::: EXTRACTED ENTRIES

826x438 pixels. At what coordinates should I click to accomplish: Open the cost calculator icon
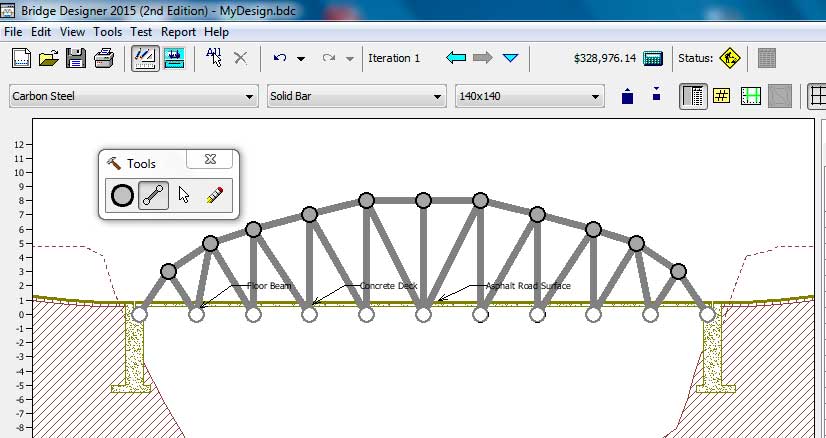(654, 58)
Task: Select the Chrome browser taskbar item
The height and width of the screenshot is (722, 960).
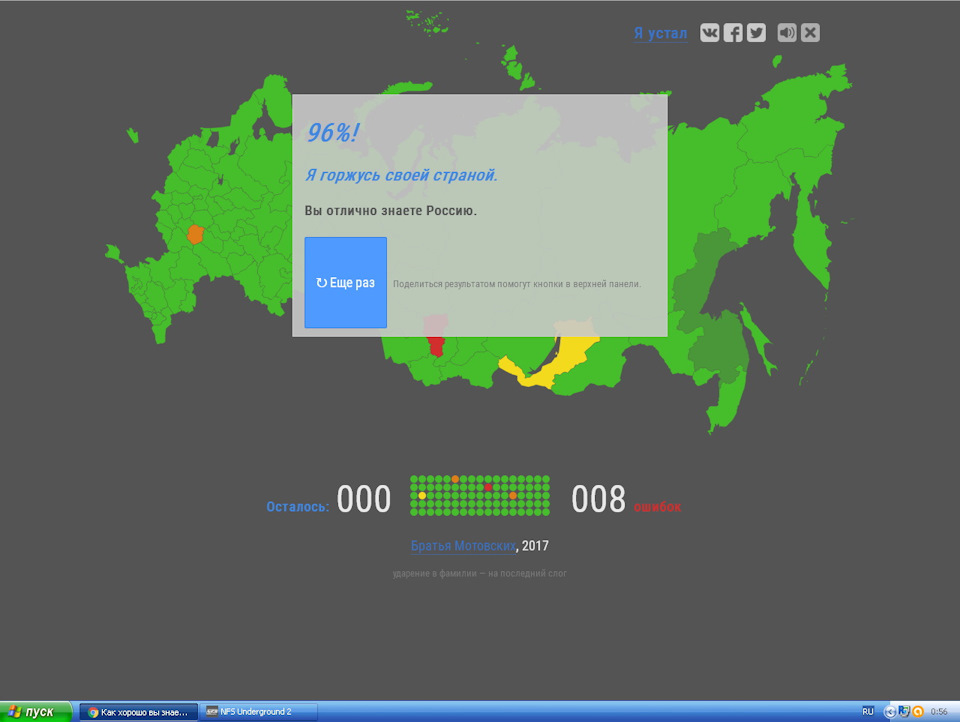Action: pos(138,711)
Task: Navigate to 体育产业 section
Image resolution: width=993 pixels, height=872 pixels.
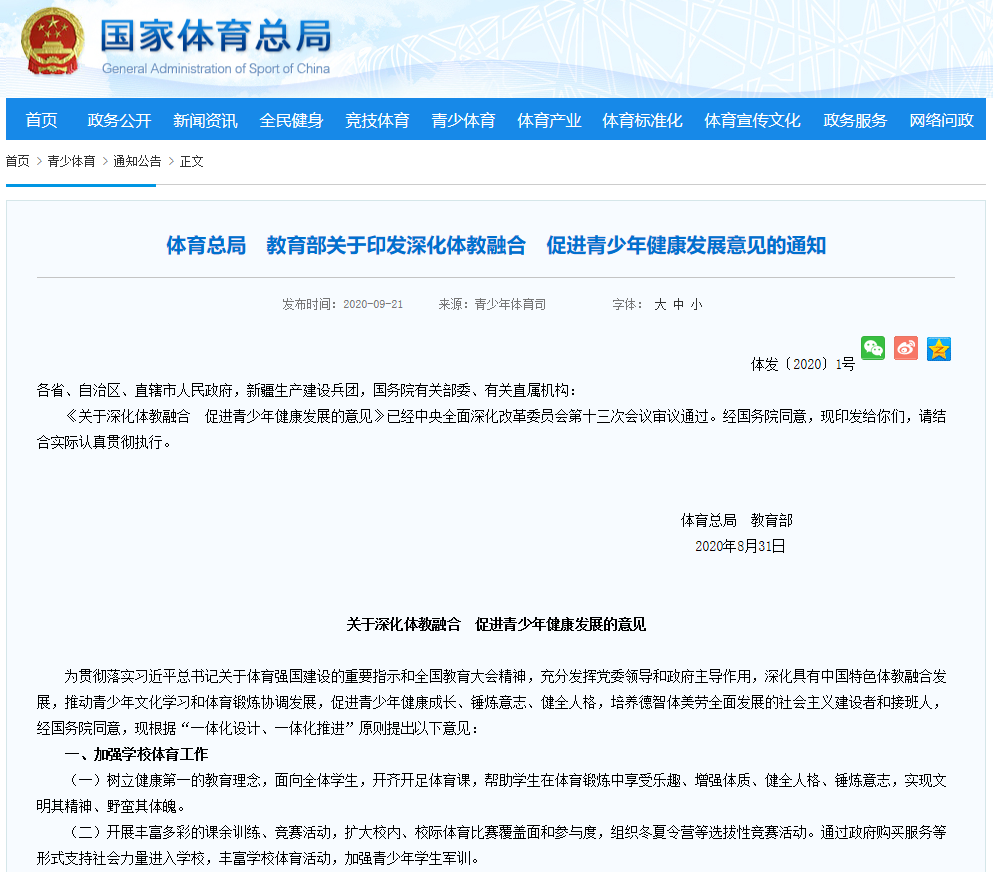Action: pos(549,120)

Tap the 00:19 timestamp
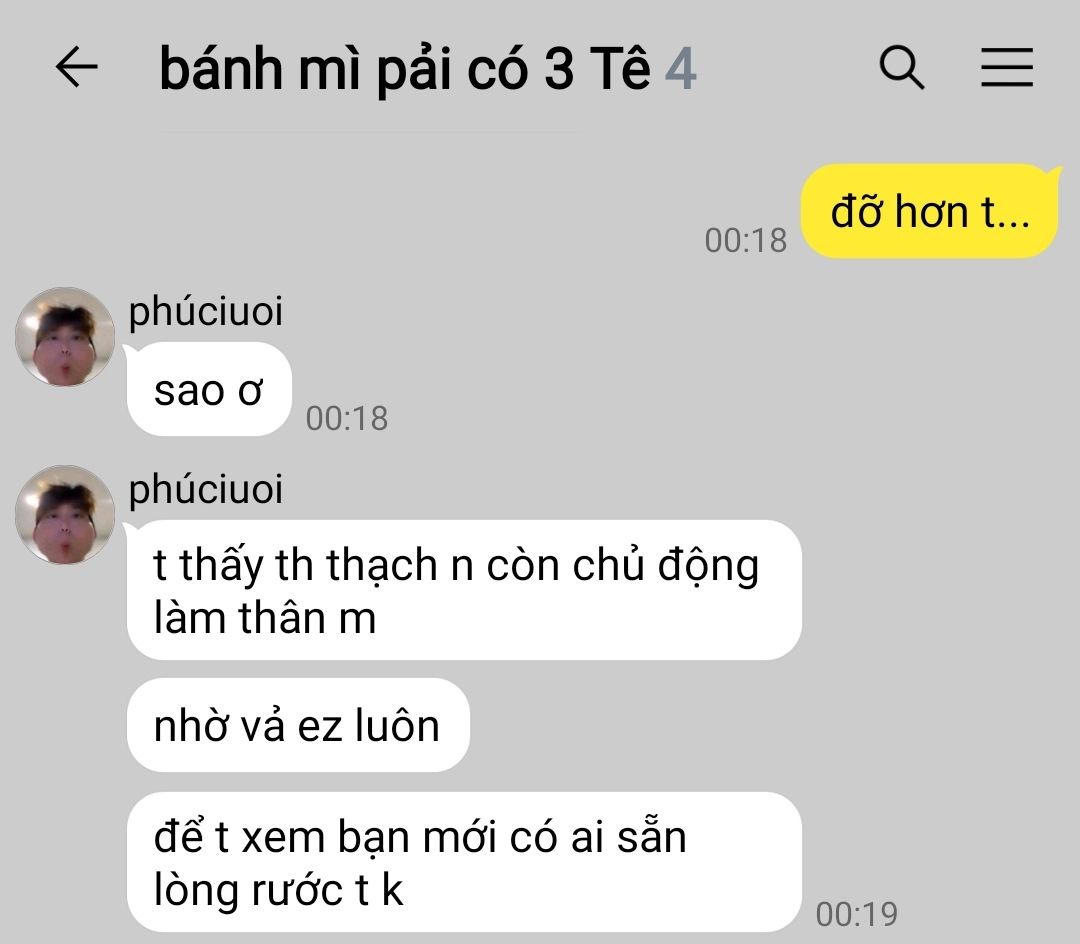(x=857, y=914)
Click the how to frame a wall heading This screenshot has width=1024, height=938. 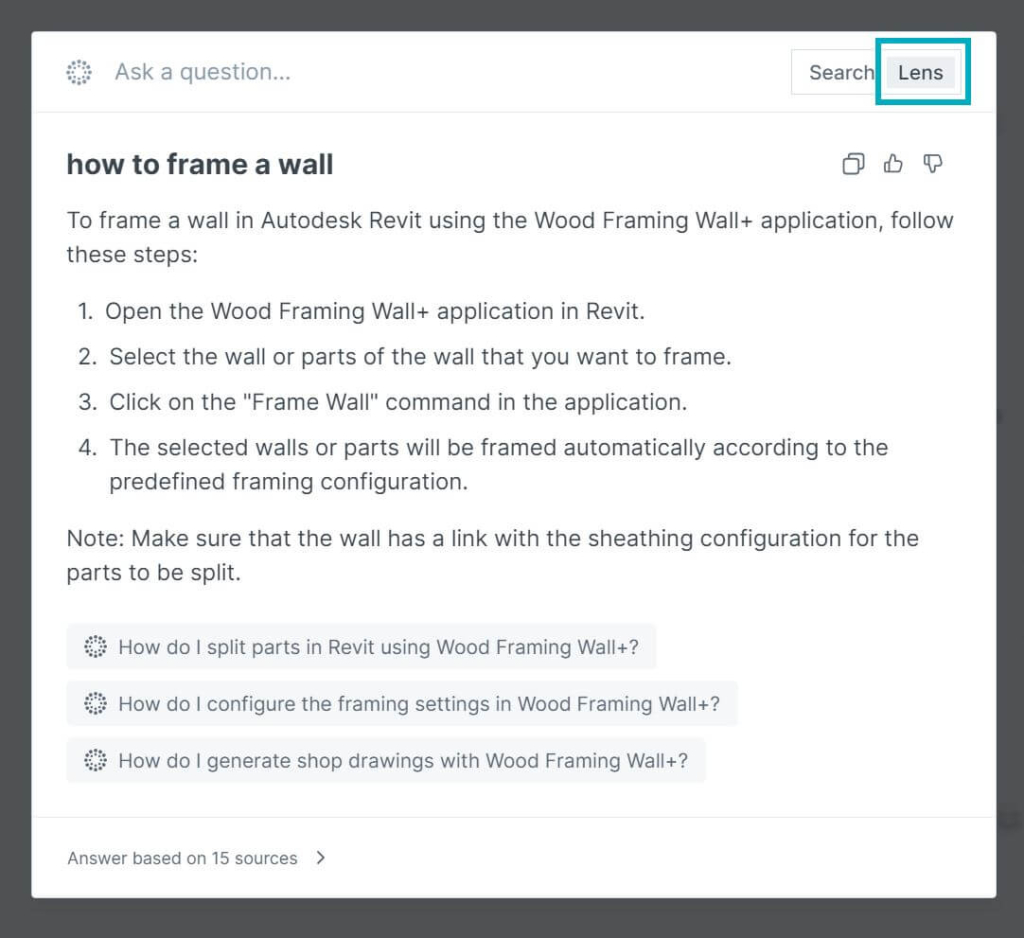pos(200,164)
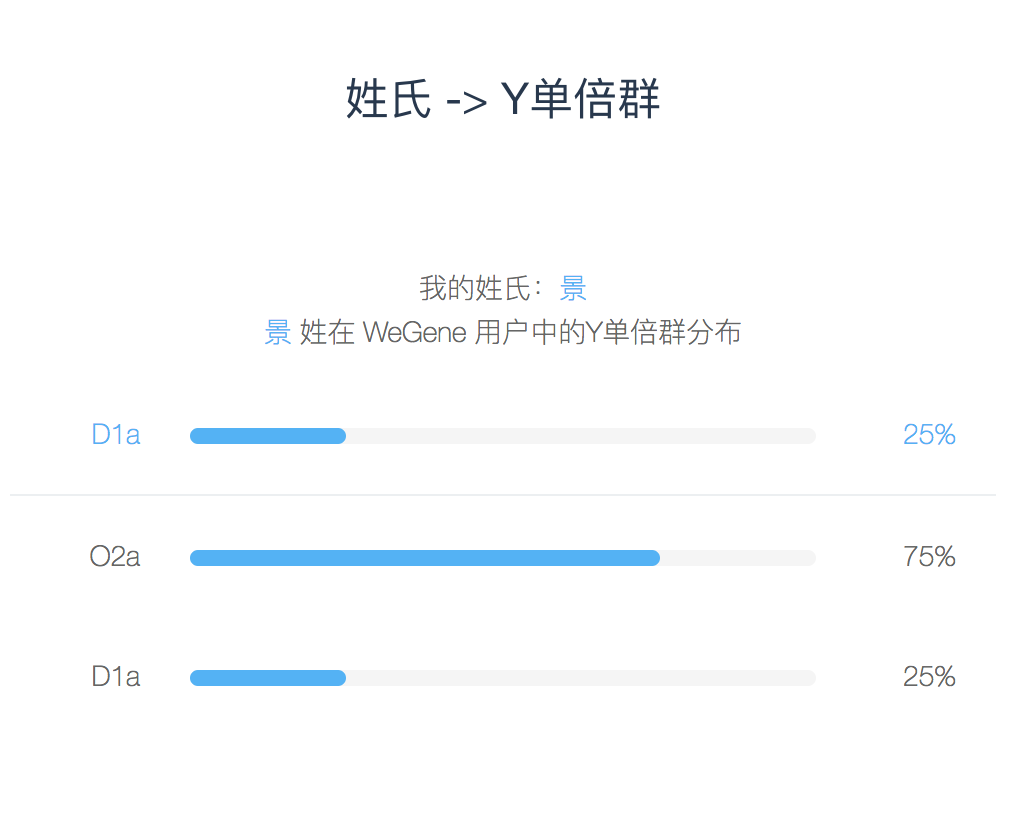The image size is (1034, 832).
Task: Click the gray 25% value at the bottom
Action: [x=929, y=677]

::::::

YOUR GOAL:
All lines from the start of the entries above through the line containing "Task: Navigate to 体育产业 section" must be transcribed exactly, both ends included, and no picture may be copied.

EXERCISE RESPONSE:
826x438 pixels. At what coordinates should I click to accomplish: Open the cost calculator icon
(654, 58)
Task: Select the Chrome browser taskbar item
The height and width of the screenshot is (722, 960).
Action: pos(138,711)
Task: Navigate to 体育产业 section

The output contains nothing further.